■ WHAT IS NEEDED ■
When a line below contains the word "will", copy that line.
====== INPUT DATA ======
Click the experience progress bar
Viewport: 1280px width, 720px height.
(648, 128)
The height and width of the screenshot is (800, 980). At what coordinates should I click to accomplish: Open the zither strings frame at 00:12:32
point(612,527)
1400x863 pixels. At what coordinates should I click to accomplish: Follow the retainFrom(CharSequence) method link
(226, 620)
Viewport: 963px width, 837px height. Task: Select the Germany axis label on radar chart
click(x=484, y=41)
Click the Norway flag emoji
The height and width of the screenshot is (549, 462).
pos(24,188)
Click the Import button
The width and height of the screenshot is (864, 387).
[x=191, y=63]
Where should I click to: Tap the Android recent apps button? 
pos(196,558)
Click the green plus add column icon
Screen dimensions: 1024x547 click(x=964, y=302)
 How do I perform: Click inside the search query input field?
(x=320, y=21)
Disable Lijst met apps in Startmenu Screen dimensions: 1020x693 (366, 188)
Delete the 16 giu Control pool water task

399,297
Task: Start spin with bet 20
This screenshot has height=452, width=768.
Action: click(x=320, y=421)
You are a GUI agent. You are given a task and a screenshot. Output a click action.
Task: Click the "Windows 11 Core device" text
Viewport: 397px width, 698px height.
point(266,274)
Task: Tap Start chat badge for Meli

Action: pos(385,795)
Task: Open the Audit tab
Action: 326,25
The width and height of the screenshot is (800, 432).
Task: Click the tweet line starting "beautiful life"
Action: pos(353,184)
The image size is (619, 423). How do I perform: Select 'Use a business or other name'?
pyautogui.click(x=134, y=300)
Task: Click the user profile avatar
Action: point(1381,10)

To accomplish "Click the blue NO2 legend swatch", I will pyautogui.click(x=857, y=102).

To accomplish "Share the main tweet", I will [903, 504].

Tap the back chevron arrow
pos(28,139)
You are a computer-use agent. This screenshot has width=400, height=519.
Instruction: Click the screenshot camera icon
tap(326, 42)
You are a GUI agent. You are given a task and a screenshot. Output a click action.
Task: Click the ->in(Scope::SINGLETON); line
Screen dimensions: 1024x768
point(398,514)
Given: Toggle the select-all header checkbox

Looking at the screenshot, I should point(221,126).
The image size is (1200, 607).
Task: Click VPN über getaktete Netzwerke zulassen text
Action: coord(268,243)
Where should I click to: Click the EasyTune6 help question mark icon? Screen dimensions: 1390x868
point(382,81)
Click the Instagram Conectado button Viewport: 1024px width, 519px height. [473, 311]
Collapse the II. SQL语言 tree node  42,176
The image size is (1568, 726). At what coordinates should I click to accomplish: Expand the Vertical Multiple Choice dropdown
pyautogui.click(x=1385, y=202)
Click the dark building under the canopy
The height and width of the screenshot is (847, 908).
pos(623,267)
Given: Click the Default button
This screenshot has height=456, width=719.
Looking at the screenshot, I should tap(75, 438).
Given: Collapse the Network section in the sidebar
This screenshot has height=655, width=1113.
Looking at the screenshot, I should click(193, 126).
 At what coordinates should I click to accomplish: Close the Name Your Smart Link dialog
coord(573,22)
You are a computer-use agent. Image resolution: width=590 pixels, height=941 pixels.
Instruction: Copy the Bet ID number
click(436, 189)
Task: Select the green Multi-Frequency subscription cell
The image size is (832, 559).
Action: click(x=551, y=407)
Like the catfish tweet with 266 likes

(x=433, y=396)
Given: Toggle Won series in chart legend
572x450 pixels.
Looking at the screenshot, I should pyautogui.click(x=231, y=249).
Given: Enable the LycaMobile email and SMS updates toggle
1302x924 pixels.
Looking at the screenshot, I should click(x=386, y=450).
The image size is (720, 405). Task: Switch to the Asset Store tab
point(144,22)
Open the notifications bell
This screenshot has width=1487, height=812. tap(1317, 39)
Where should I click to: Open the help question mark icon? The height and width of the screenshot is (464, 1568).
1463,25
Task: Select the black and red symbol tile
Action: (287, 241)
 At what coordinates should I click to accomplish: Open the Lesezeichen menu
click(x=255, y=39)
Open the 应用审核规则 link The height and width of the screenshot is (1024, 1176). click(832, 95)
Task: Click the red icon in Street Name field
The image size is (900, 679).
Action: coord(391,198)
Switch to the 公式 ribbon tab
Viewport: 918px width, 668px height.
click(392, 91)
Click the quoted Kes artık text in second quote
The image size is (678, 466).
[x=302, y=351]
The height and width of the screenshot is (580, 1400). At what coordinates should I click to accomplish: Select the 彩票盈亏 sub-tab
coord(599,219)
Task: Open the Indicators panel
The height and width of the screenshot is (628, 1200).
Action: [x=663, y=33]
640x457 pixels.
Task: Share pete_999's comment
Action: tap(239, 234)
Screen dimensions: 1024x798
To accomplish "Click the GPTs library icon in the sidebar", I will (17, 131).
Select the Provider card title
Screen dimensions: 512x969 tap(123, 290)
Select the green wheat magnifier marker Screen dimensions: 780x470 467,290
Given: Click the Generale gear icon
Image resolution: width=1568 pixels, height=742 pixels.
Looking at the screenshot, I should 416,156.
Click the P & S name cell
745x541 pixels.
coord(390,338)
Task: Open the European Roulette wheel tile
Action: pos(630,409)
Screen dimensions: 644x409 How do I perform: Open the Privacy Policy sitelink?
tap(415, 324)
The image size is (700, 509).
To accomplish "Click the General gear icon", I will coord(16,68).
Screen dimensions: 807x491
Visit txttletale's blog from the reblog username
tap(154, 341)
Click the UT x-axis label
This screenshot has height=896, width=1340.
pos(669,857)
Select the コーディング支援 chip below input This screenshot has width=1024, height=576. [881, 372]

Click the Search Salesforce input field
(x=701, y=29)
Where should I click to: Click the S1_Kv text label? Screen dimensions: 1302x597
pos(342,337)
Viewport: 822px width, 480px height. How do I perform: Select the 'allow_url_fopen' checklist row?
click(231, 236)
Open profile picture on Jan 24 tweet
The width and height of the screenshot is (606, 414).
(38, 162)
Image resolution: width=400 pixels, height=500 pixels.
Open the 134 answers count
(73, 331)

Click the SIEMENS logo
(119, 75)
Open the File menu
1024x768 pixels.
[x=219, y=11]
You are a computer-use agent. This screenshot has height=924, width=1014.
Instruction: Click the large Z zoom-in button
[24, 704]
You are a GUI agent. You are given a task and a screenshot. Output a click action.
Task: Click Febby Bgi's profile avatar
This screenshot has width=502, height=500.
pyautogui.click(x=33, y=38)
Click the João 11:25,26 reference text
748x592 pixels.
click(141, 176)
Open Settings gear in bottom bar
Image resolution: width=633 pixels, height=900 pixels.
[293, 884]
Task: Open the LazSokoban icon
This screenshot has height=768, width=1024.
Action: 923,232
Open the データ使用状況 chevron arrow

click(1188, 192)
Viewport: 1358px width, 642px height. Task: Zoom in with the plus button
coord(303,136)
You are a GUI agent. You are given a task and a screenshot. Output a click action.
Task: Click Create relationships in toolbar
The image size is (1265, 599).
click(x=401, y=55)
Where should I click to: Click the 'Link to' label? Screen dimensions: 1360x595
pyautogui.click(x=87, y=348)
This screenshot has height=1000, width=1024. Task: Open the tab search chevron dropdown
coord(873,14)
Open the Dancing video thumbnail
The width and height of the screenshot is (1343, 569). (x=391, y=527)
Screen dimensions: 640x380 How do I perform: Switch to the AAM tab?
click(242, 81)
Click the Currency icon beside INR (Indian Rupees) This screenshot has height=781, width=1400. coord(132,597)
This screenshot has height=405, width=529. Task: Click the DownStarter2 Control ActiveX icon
======
■ RESULT OF THE TASK ■
To accomplish "Click the blue NO2 legend swatch", I will pyautogui.click(x=857, y=102).
To accomplish "Share the main tweet", I will [903, 504].
To accomplish "Click the GPTs library icon in the sidebar", I will (17, 131).
To accomplish "Click the General gear icon", I will coord(16,68).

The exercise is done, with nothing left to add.